Fragmento del texto:
####

Venecia en la prueba de Amazon
Entre las ciudades invisibles, para Italo Calvino, Venecia ocupaba el centro de todas. Hablar de Venecia es hablar de muerte y espectros. Desde las pestes negras que la diezmaron hasta Morte a Venezia de Luchino Visconti. En Italia la cultura siempre ha ocupado un alto estatuto, y Venecia lo confirma. Hace unos años investigué en los archivos romanos del marxista y culturalista Antonio Gramsci. De los dossiers de la comisión cultural del PCI salían las voces a Calvino, cuando estaba en el partido, en contra el estalinismo, y de Visconti enfrentarse a propósito de su película veneciana al aparato del PCI, que consideraba que había capitulado al esteticismo burgués.
Venecia es la ciudad límite. Su defensa es la laguna, garantía de independencia. Estuvo con Occidente, y no lo estuvo. Desarrolló un imperio sotto voce, donde decía una cosa y hacía otra. Trataba con todos. Era la ciudad-frontera por antonomasia, con su gótico, ensalzado por el utópico John Ruskin, y su fondaco dei turchi, concebido para acoger a los enviados otomanos. San Marco, su patrón, fue martirizado en Alejandría, y envueltos sus restos en pieles de cerdo para enviarlos a Venecia. Muchos se sintieron atraídos por Venecia en diferentes épocas, desde Marco Polo hasta Giacomo Casanova, desde Ernst Hemingway hasta Peggy Guggenheim. Este exceso de interés provocó una reacción antiveneciana en los años veinte. F.T. Marinetti, el líder del futurismo, proclamó a los cuatro vientos que había que “Matar el claro de luna veneciano”, para acabar con el espíritu romántico.
Venecia es la muerte ciertamente, se percibe con ese cementerio-isla de San Michele, que pintara A. Böcklin, o en la laguna que amenaza con anegar a la ciudad para siempre. Hace unos años pusieron en marcha el programa de compuertas automáticas para evitar el acqua alta. En realidad, se trató de una maniobra especulativa de la mafia local, con inversiones que fueron cuantiosas, y absolutamente discutibles. La muerte de Venecia por ahogamiento la sigue amenazando.
Y en ese medio a Jeff Bezos, el dueño de Amazon, le ha dado por casarse en Venecia. Sin pudor y ni siquiera mirarse en el espejo. Algo parecido a lo que le ocurriera al escritor Aschenbach, de la película de Visconti, cuando afectado por el cólera, maquillado en extremo, comienza a sentir cómo le resbala el maquillaje por el rostro. No es sólo que Venecia se haya transformado en un decorado indecoroso (permítaseme el retruécano), y que sus vecinos, cada vez más escasos, vean morir la ciudad a manos del turismo de masas, que difícilmente transita más allá del Gran Canal y de San Marco, viviendo con tormento los placeres del viaje a ninguna parte.

####

Líneas proporcionadas:
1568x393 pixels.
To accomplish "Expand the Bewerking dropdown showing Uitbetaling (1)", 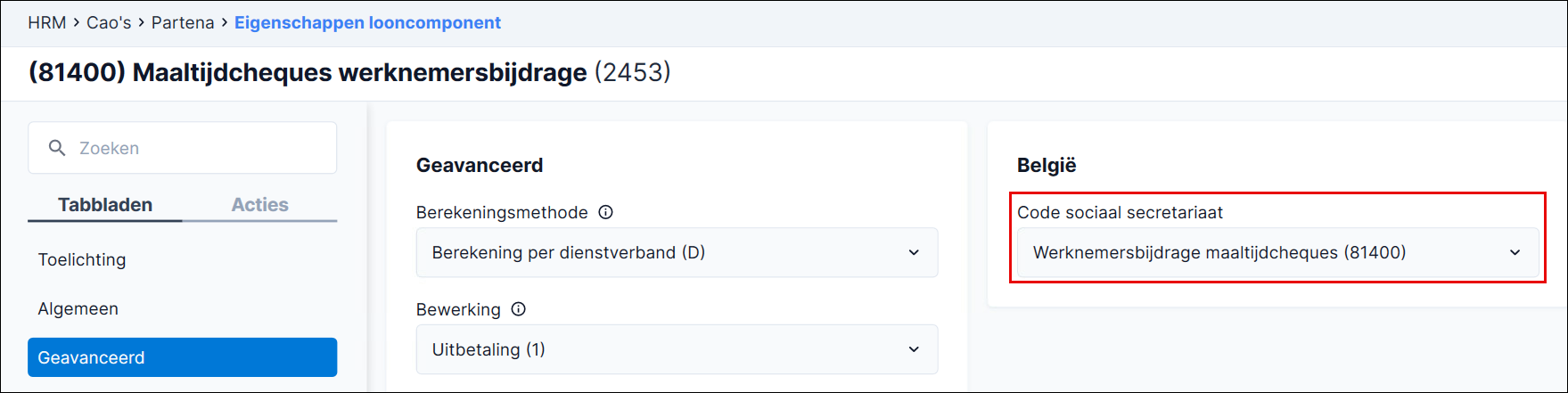I will (677, 349).
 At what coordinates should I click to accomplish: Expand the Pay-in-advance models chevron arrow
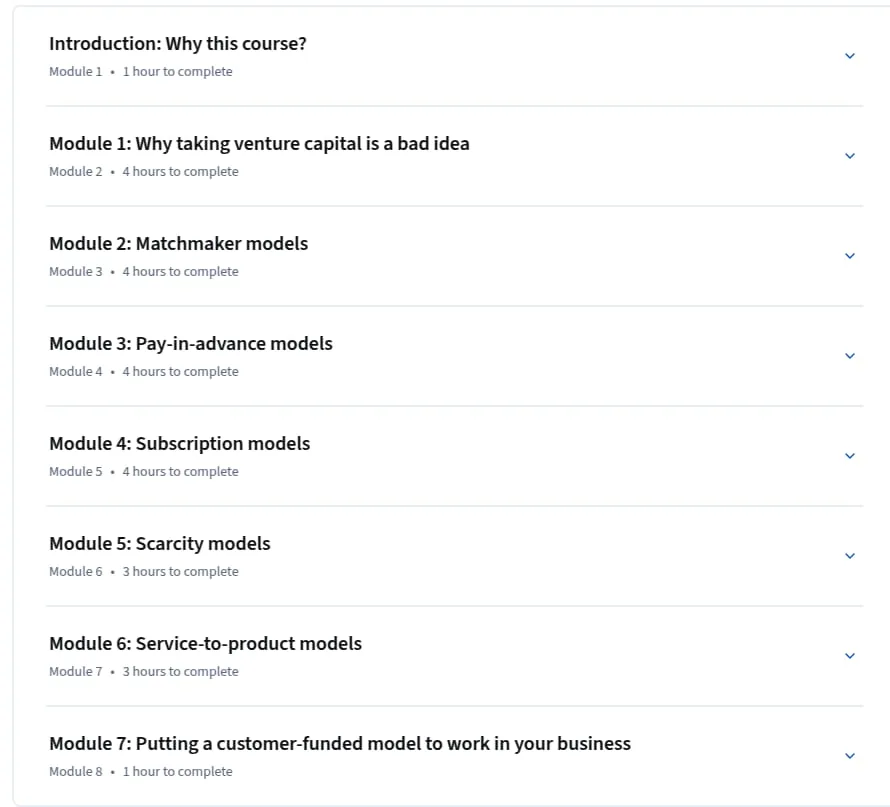(x=850, y=356)
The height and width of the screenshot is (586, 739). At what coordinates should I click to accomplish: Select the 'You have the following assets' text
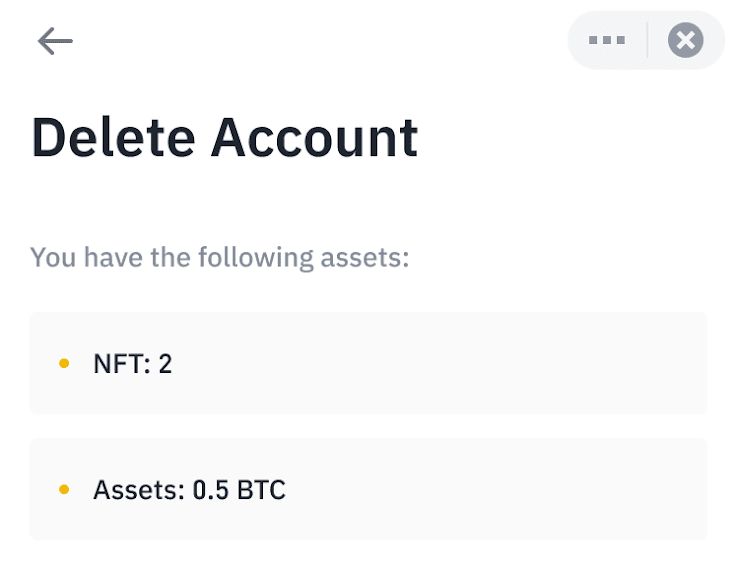pyautogui.click(x=220, y=257)
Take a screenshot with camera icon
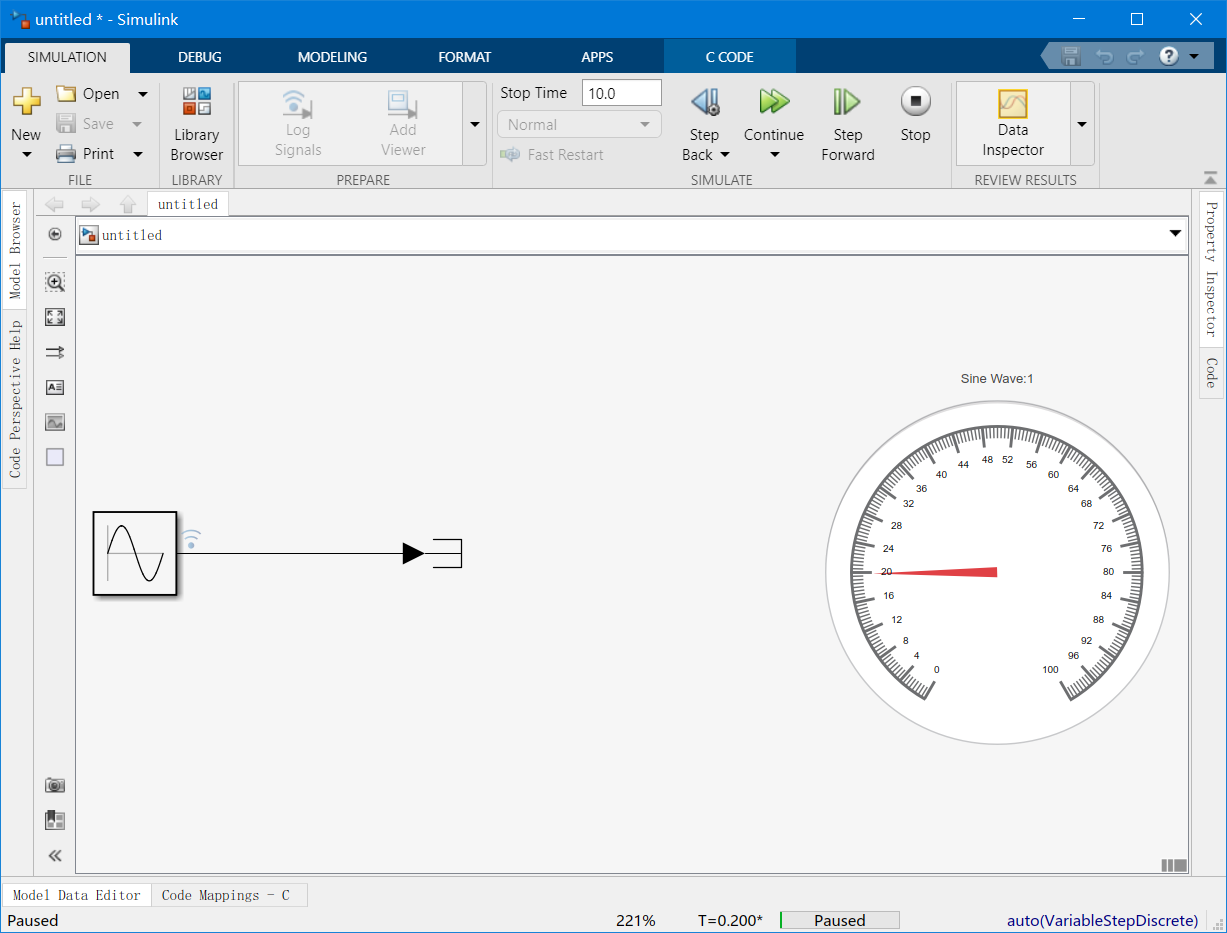The image size is (1227, 933). point(55,785)
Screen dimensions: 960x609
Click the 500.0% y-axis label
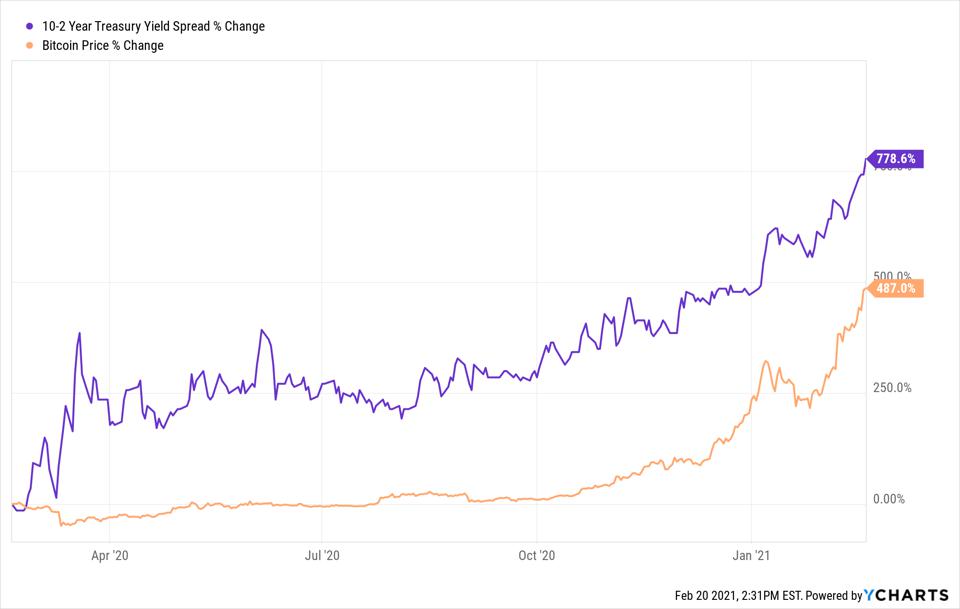(892, 276)
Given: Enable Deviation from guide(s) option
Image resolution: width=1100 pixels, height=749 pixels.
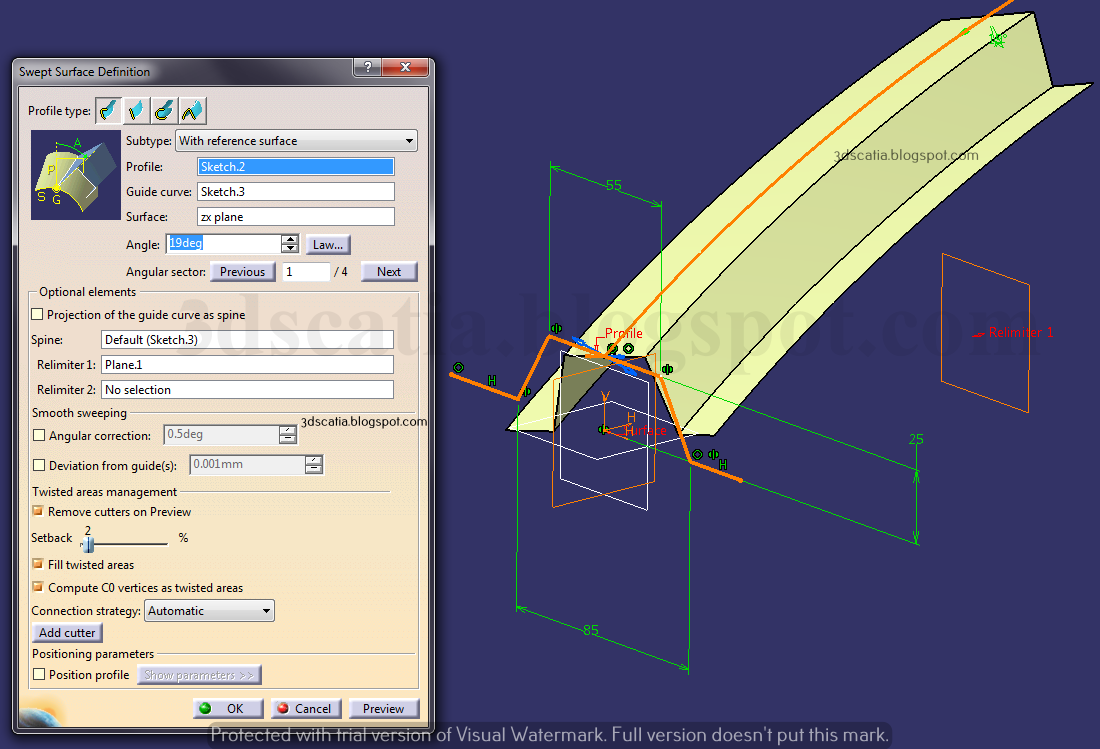Looking at the screenshot, I should [38, 464].
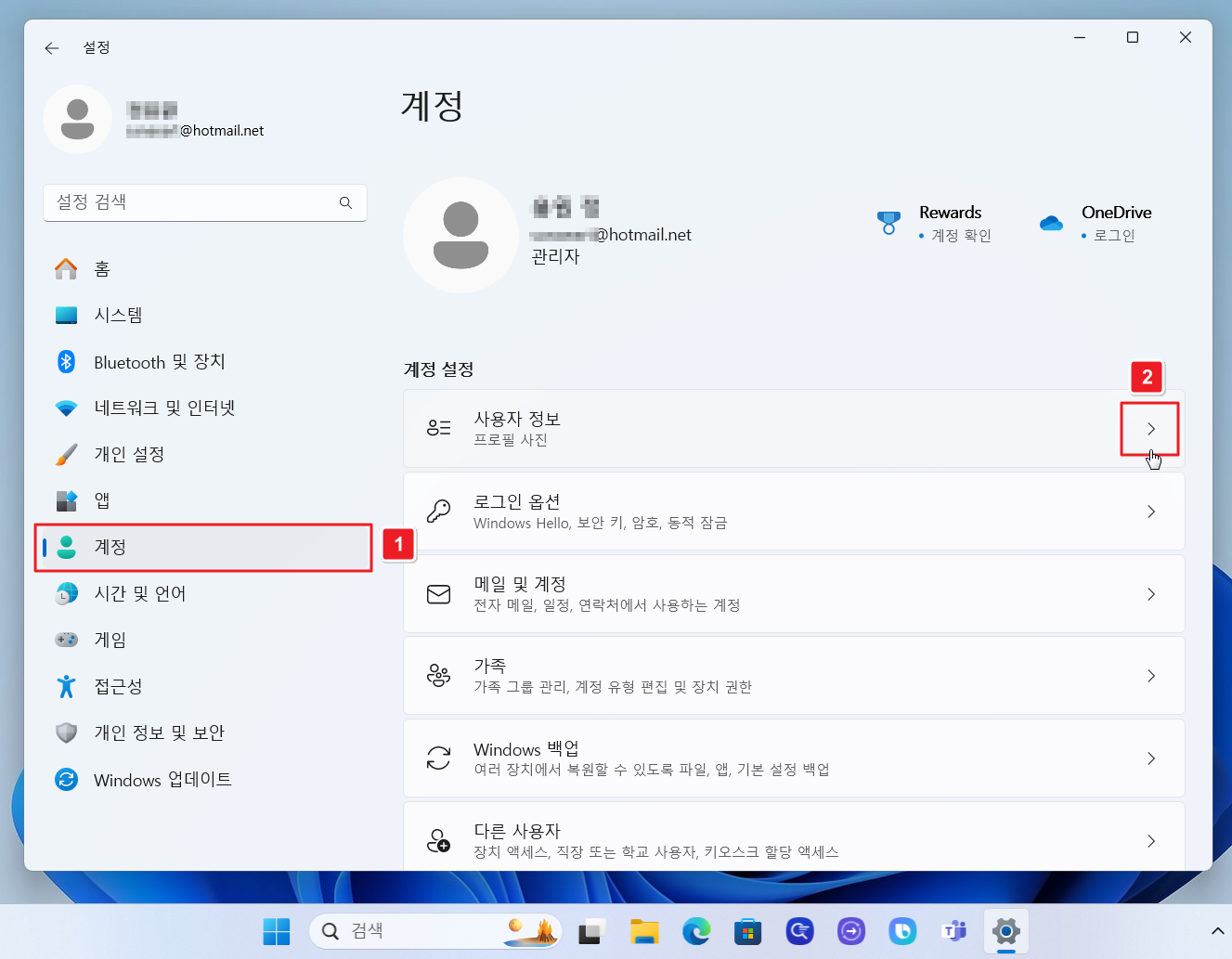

####

Actividad A: Reproduce el pasaje del texto sobre Venecia que comienza con "Y en ese medio" y sigue hasta "a ninguna parte.".
Actividad B:
Responde estas preguntas según el texto sobre Venecia:
(i) ¿En qué ciudad fue martirizado San Marco?
(ii) ¿Para qué se concibió el fondaco dei turchi?
(iii) ¿Quién pintó el cementerio-isla de San Michele?
Actividad C: Prolonga el texto sobre Venecia a partir de su última frase.

Respuesta A:
Y en ese medio a Jeff Bezos, el dueño de Amazon, le ha dado por casarse en Venecia. Sin pudor y ni siquiera mirarse en el espejo. Algo parecido a lo que le ocurriera al escritor Aschenbach, de la película de Visconti, cuando afectado por el cólera, maquillado en extremo, comienza a sentir cómo le resbala el maquillaje por el rostro. No es sólo que Venecia se haya transformado en un decorado indecoroso (permítaseme el retruécano), y que sus vecinos, cada vez más escasos, vean morir la ciudad a manos del turismo de masas, que difícilmente transita más allá del Gran Canal y de San Marco, viviendo con tormento los placeres del viaje a ninguna parte.

Respuesta B:
(i) En Alejandría.
(ii) Para acoger a los enviados otomanos.
(iii) A. Böcklin.

Respuesta C:
La muerte, tantas veces anunciada de Venecia no está en ella misma, sino en Las Vegas, en el otro extremo del mundo. Allí bajo un edificio que luce el nombre de Trump, existe un rincón veneciano de Las Vegas, con su canal, sus palacios, su torre, sus gondoleros, y por su puesto sus bares psicodélicos, rincones impostados, etc. El turista embrutecido, tras haber atravesado hoteles donde no sabe si es de noche o de día, con miles de personas apostando al juego, haber visto un espectáculo de agua en medio del desierto, chicas semidesnudas anunciando espectáculos picantes, etc., cae rendido ante las imitaciones de ciudades icónicas, sea París, sea Nueva York, sea Venecia. Ahí es donde comienza o termina la agonía y última exhalación de Venecia, en su réplica, construida para un mundo absurdo.
Dos imágenes me restan bajo su nombre, la isla de Torcello, origen del imperio veneciano, por lo que evoca en el fondo de laguna, y en la que residió Hemingway, y la isla veneciana de Las Vegas. Lo que ha hecho Bezos es mostrarnos junto a su novia, de exuberantes implantes, lo obsceno que es el poder de hoy. Como me decía hace años un campesino sabio: “Tendrán todos los dineros del mundo, pero categoría, no”. Así es. Venecia evidencia el triunfo de la vulgaridad.